Power of Three: Get ready for the Supercell-GungHo-Softbank Triforce to shake up gaming
With around 100 employees, the Finnish developer is massively profitable. At the current run-rate, it will have annual sales of around $1 billion, of which more than 75 percent is pure profit.
On that basis, technically it doesn't need the investment - at least in terms of the cash. But there are two key reasons why the deal works.
Too big not to poke
Even though Supercell recently had a secondary share sell off so investors and management could exit some of their cash, it was still worth a lot of money.
At some stage investors want to remove the majority of their cash so they can take their bonuses and reinvest. And they're not known for their patience, especially when they have a hit of Supercell proportions on their hands.
Supercell's Hay Day
Hence if Supercell it hadn't come to a conclusion about its longterm future, there would have been rumours about IPO or perhaps even other big corporations considering whether they could buy it, or a part of it.
But given its flat, almost anti-corporate management structure, there was clearly no way Supercell could have considered an IPO.
Indeed, given the scale of the company's success, this structure was becoming something of an issue. Companies worth hundreds of millions can sit in the corporate background and do as they please. Companies worth billions of dollars cannot.
There's too much at stake for their investors and shareholders and those who want to be investors and shareholders.
Separated at birth
In that context, the Softbank and GungHo deal is CEO Illka Paananen's dream.

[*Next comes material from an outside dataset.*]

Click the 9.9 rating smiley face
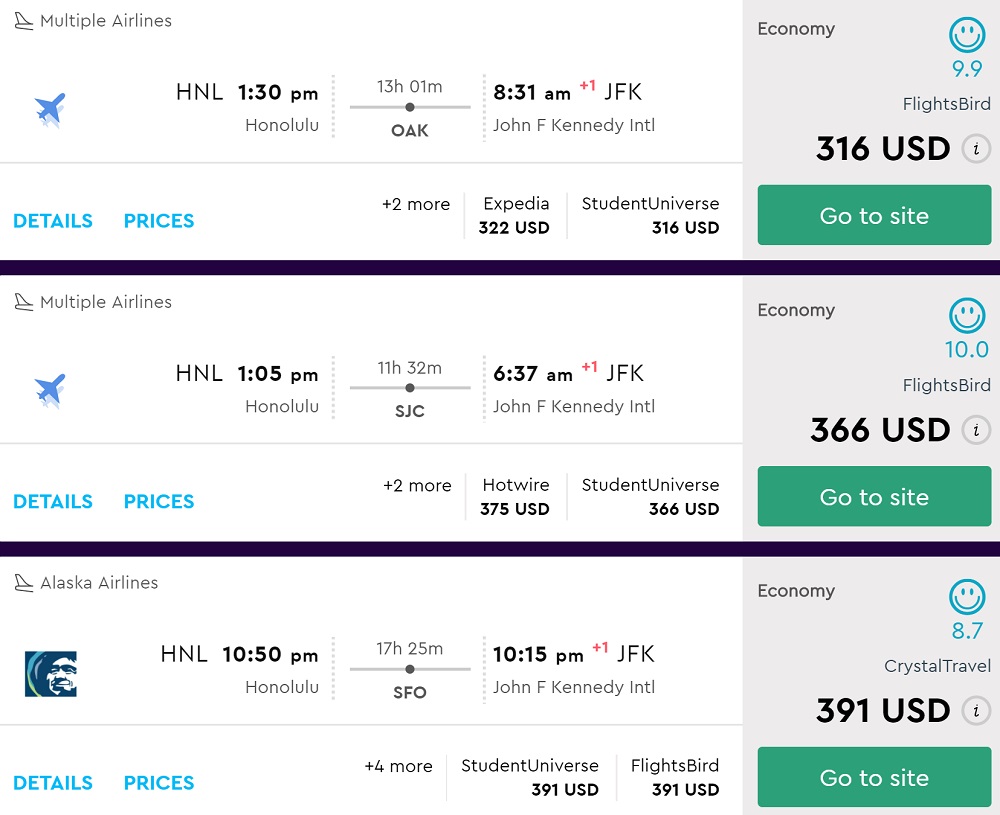 click(967, 36)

Although a much larger and more established company - GungHo Online has been on the Japanese stock exchange for years - its culture is very similar to Supercell.

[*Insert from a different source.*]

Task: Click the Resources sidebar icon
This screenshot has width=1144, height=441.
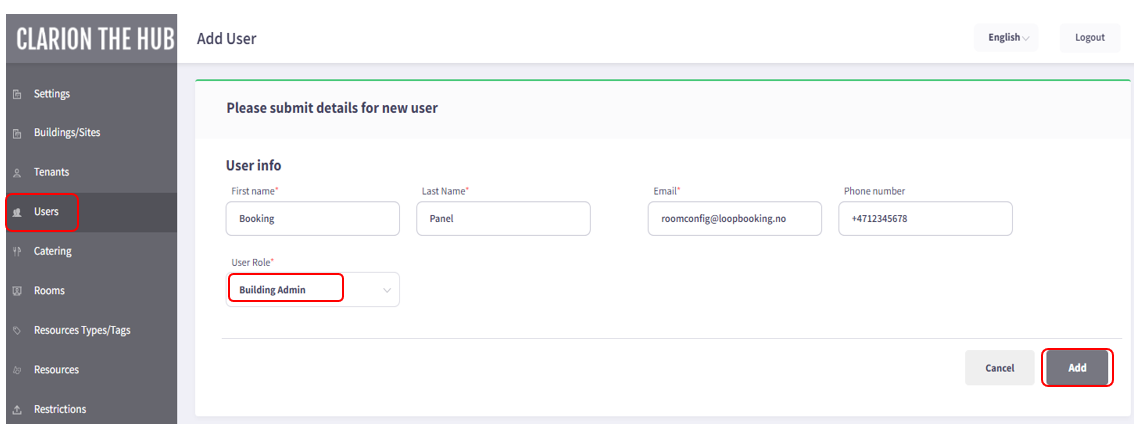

Like Supercell's Clash of Clans and Hay Day, GungHo is the surprised publisher of its own massively profitable free-to-play game Puzzle & Dragons.

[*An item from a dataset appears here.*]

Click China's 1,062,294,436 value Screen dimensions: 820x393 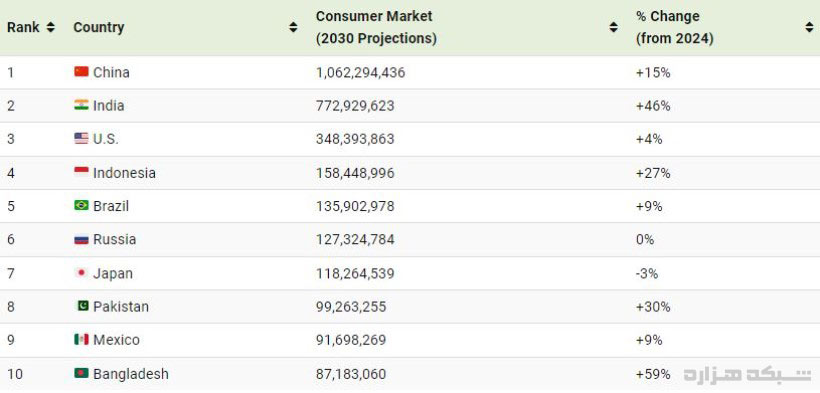tap(360, 72)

The two companies also combined their userbases earlier in the year to cross-promote each other games; something that boosted Supercell's success in the lucrative Japanese market it had previously ignored.
In this way, the GungHo part of the deal - it also put in 20 percent of the $1.5 billion total - provides Supercell with access to the Japanese market, both in terms of market intelligent and distribution muscle, but also more subtle aspects such as cultural nuances.
As for Softbank, it's already the majority shareholder in GungHo Online, spending $265 million to gain 58.5 percent of the shares back in March 2013.
Aside of these deals, the Japanese internet and telecomms outfit (which also owns 80 percent of US carrier Sprint) has a market capitalisation of $88 billion.
It's now also a major player in the fastest growing, most profitable part of the global games business.
Two bigs make a massive
As Paananen pointed out in the blog post in which he announced the deal, for Supercell this is the merely the end of the beginning. The rest is yet to come.
"At Supercell, one of our greatest aspirations is to become the first truly global games company, one that has a strong foothold in both the West and the East, including Japan, Korea and China," he said.
"We want to build a company that people all over the globe will look back in 30 years and talk about all the great games that we developed and the impact they had on peoples lives.
"The same way I personally feel about Nintendo, for example."
And given that GungHo's market capitalisation recently overtook the veteran Japanese games company, that's no slip of the pen.
As you were, just richer
But from a Supercell point of view, what's most important about the deal is that Softbank's financial strength provides it with the stability and firepower it needs to make big bets in the future.
Yet it keeps its independence (as much as owning only 49 percent of your company enables), continuing to be based and pay taxes in Finland.
Supercell's Clash of Clans
And as Paananen also points out, Softbank's founder Masayoshi Son is a man whose business vision scales beyond the usual 5-year-plan to 300 years.
In a world moving as fast as the mobile gaming space, that remains an ambition beyond any single organisation to deliver but it's clear that for the next couple of years at least, there's a new centre of gaming power in the world.